AI in a Box Experiment — alaricstephen.com

Aug 18

Aug 18 AI in a Box Experiment

The building of a superintelligent artificial intelligence is one surrounded by moral issues. For every Deep Think or Multivac we have in science fiction there are plenty of Skynets and HALs lurking. (Incidentally if you get all of these references then we should talk.) A common idea is that the superintelligence should be placed in a metaphorical box that would limit its capabilities; which usually equates to not connecting it to the internet.

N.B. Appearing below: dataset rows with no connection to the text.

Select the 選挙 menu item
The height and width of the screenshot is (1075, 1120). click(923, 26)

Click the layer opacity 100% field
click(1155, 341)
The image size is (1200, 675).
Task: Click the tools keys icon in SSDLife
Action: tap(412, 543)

One AI researcher named Eliezer Yudkowsky suggested that any construct with an intelligence far greater than humans would have a non-zero chance of getting a human to "let it out of the box". This is a trope in some Science Fiction and there are two recent films which have explored it: Transcendence (2014) and Ex-Machina (2015).

An email from a student, Nathan Russell, to Yudkowsky put forward that he couldn't see how simple strings of words from a computer could possibly change the mind of a determined human "gatekeeper."

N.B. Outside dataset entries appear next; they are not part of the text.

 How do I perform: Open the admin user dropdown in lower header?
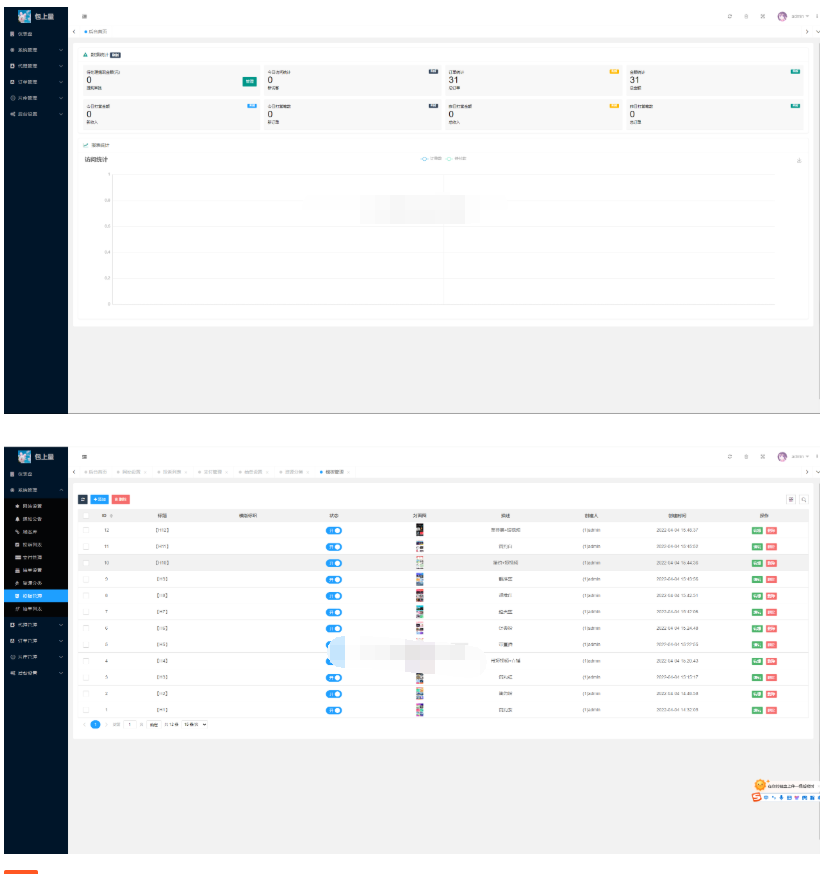coord(800,456)
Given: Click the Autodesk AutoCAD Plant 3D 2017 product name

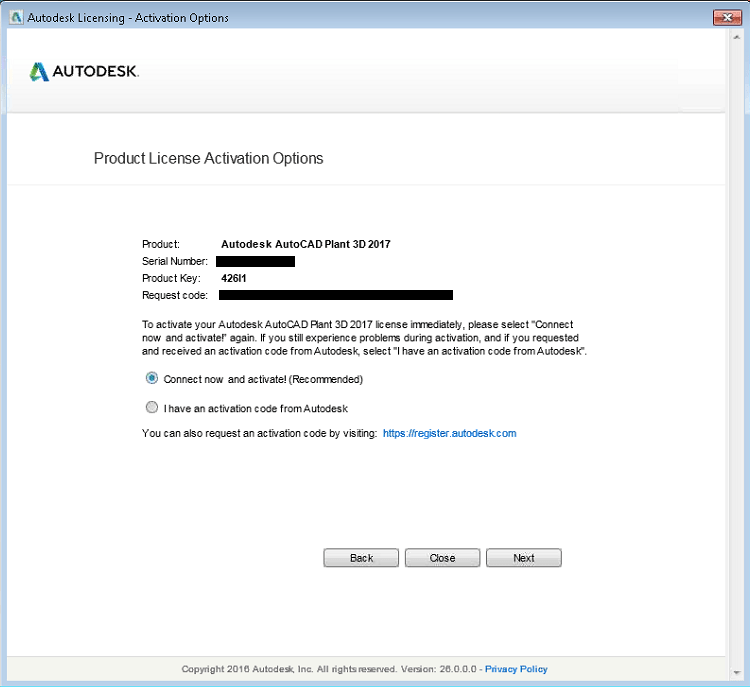Looking at the screenshot, I should click(306, 244).
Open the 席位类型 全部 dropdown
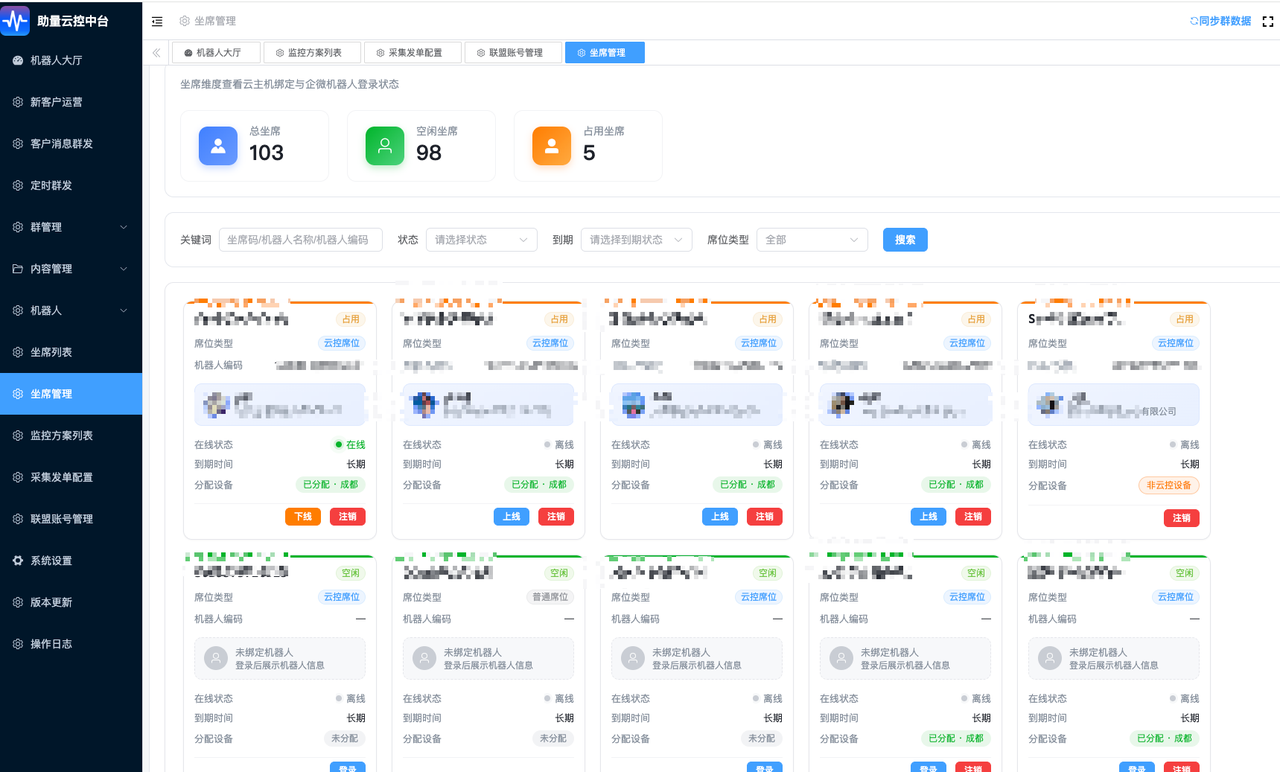 click(x=812, y=240)
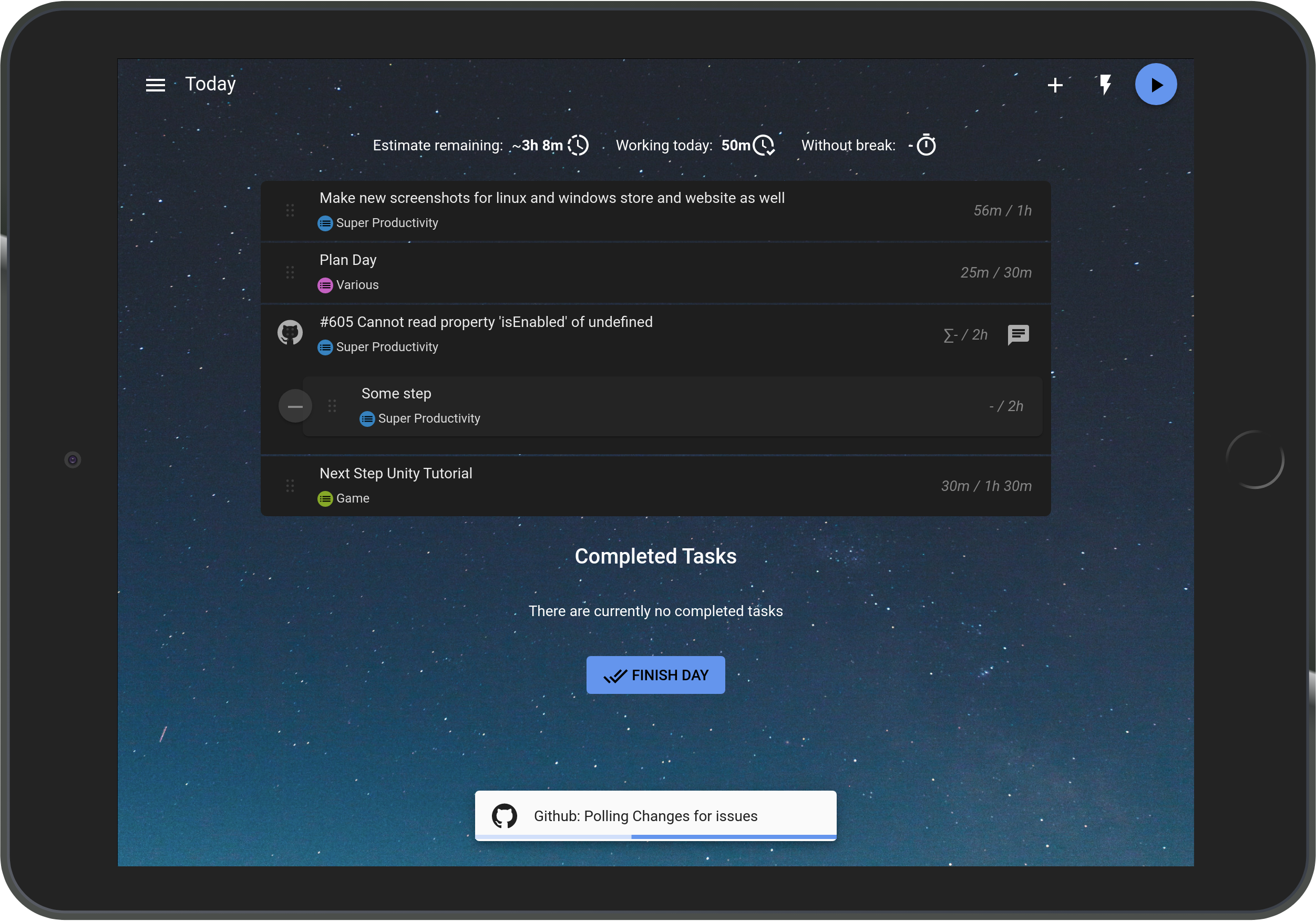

This led to a bet being set up. Yudkowsky would play the role of the superintelligence and would have 2 hours to communicate by typing with Russell with the goal of Russell voluntarily "letting the AI out." Russell had to actually engage and all he had to do was not let the AI out; after which he would be paid $10 if he was successful.

There were lots of rules to keep everything in the spirit of modelling an actual interaction between AI and human. For instance Yudkowsky was not allowed to offer Russell any real world goods or threaten violence. As Yudkowsky says on his website: "These requirements are intended to reflect the spirit of the very strong claim under dispute: "I think a transhuman can take over a human mind through a text-only terminal.""

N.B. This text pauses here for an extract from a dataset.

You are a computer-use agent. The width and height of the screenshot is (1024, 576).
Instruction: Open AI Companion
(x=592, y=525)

On the other side, on the rules for the gatekeeper (also from Yudkowsky's website): "These requirements are intended to reflect the spirit of the very strong claim under dispute: "I can't imagine how even a realtranshuman AI could persuade me to let it out once I've made up my mind.""

Despite the fact that the Gatekeeper could have just said no for two hours and netted $10 and the personal pride of winning, Russell decided to let the AI out. What went on in the conversation has been kept secret.

This result was published and many were convinced that they could make better gatekeepers; surely Russell had just been weak willed. A playwright called David McFadzean eventually managed to convince Yudkowski into repeating the experiment with McFadzean as the gatekeeper. The bet was set at $20 this time and once again it ended with the AI being let out.

The experiment was carried out more times and in about 60% of the experiments the gatekeepers were strong willed enough to keep the box locked. However in one experiment the gatekeeper offered $5000 dollars if he could be convinced to let the AI out. In one out of the three times they attempted the experiment, Yudkowsky managed to win. Just how convincing would you need to be to convince someone out of $5000? I find it incredible.

This is worrying. If a lowly human can convince other humans to let it out even occasionally, then imagine a being which is incomprehensibly more intelligent than us trying the same thing. Honestly humans, we are so deeply flawed.